The Rossoneri boss rolled his eyes and said: “It gets boring saying the same things over and over again.”
And yet when it comes to assessing Milan’s hopes of finishing in the top three this season, Allegri just cannot help but repeat himself. “The season is long,” he says. “We were further behind last season,” he says. “There is time to recover,” he says. “Let’s see what position we’re in at Christmas,” he says.
The 46-year-old coach’s continued optimism is both admirable and understandable. And he is right that Milan were, in a way, in a worse position than this at this point last year. After seven rounds of the 2012-13 Serie A season, the Rossoneri had just seven points; this time around, they have eight.
However, there is one crucial difference.
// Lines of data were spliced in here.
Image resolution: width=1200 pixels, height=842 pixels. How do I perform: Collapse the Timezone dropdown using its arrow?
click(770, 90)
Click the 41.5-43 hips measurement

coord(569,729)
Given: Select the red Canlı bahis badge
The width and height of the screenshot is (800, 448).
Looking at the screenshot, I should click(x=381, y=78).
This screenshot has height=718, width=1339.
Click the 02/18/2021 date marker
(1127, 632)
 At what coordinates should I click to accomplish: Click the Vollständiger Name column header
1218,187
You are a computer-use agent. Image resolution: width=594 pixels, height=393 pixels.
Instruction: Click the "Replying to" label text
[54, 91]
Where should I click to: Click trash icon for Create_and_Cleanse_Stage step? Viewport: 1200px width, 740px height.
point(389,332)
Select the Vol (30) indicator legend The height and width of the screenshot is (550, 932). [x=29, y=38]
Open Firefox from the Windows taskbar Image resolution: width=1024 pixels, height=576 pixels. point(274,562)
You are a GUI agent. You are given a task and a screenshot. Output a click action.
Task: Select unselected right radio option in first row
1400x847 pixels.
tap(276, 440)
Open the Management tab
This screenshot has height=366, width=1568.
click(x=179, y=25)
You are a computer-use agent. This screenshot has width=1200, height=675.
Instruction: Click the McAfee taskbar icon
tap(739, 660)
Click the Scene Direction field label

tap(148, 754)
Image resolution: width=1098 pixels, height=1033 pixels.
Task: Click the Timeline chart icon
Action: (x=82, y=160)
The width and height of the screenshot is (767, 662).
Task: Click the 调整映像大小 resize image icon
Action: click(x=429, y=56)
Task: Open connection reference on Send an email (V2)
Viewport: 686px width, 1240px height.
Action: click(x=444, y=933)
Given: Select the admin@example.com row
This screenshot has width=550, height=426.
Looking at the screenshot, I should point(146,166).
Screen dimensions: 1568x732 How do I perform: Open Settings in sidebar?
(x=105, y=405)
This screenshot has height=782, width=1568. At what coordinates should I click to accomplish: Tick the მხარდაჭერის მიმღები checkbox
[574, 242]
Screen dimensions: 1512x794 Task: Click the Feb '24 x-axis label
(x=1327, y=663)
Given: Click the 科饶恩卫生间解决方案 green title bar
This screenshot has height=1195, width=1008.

This time 12 months ago, Milan were eight points adrift of the Champions League places; now they lie 11 points in arrears of third place, which merely underlines the jump in quality so many of Serie A’s top sides have made over the past year.
Roma have enjoyed their best ever start to a league campaign, winning their first seven games under new coach Rudi Garcia, while Napoli have dropped just two points thus far.
Much was made of the fact that Juventus had been given a tricky start to the season and yet the two-time defending champions are also undefeated, having won six of their games and drawn the other.
A reinvigorated Inter only lost their unbeaten record on Saturday night, to Roma, while Fiorentina look a force to be reckoned with, even if competing on two fronts already seems to be taking its toll on Vincenzo Montella’s ridiculously talented squad.
With Lazio now showing signs of having rediscovered the hunger of last season, it is clear that this promises to be the most fiercely contested Serie A campaign for many years, which is not good news for Milan.
The Rossoneri are competitive, but only in the sense that they do not lack heart. They proved that once again in Turin, where they could have snatched what would have been the unlikeliest of draws, with Sulley Muntari’s second goal of the evening having given Juventus a serious case of the jitters.
It would not have been the first time this season that Milan had salvaged points with late rallies either, with Allegri’s men having come from two goals down to snatch draws at both Torino and Bologna. However, for all their commendable resilience, there is a sick desperation about the Rossoneri at the moment, not to mention mounting frustration.
It was evident again on Sunday night. Philippe Mexes saw red for dissent not long after fortuitously avoiding a dismissal for an alleged swipe at Giorgio Chiellini that is likely to result in retrospective action that could sideline the Frenchman for some time. That could place further strain on a defence that has shipped a disturbing 13 goals in seven games (only the bottom two, Bologna and Sassuolo, have conceded more).
And, of course, it is worth noting that Milan had been forced to travel to Turin without their principal/only attacking threat, Mario Balotelli, as he was serving the final game of a three-match ban for verbally abusing match officials after last month’s defeat at home to Napoli.
The enigmatic forward has always played on the edge, but Milan had better hope that his latest indiscretion was not borne of a more deep-rooted frustration with the obvious lack of quality around him. The Rossoneri simply cannot afford to lose the Italy attacker. As Bojan Krkic intimated recently, Milan’s attack is 80 per cent Balotelli – which is arguably overselling the importance of Alessandro Matri and Robinho.
Allegri said after the Juve defeat: “You don’t have to be a scientist to see Milan aren’t doing well.” But you also don’t need to be clairvoyant to see that this season is unlikely to end well for everyone concerned.
The Rossoneri coach believes that “it is too early to stop dreaming” but the reality is that there will be no repeat of last year’s remarkable recovery – no matter how many times Allegri says it.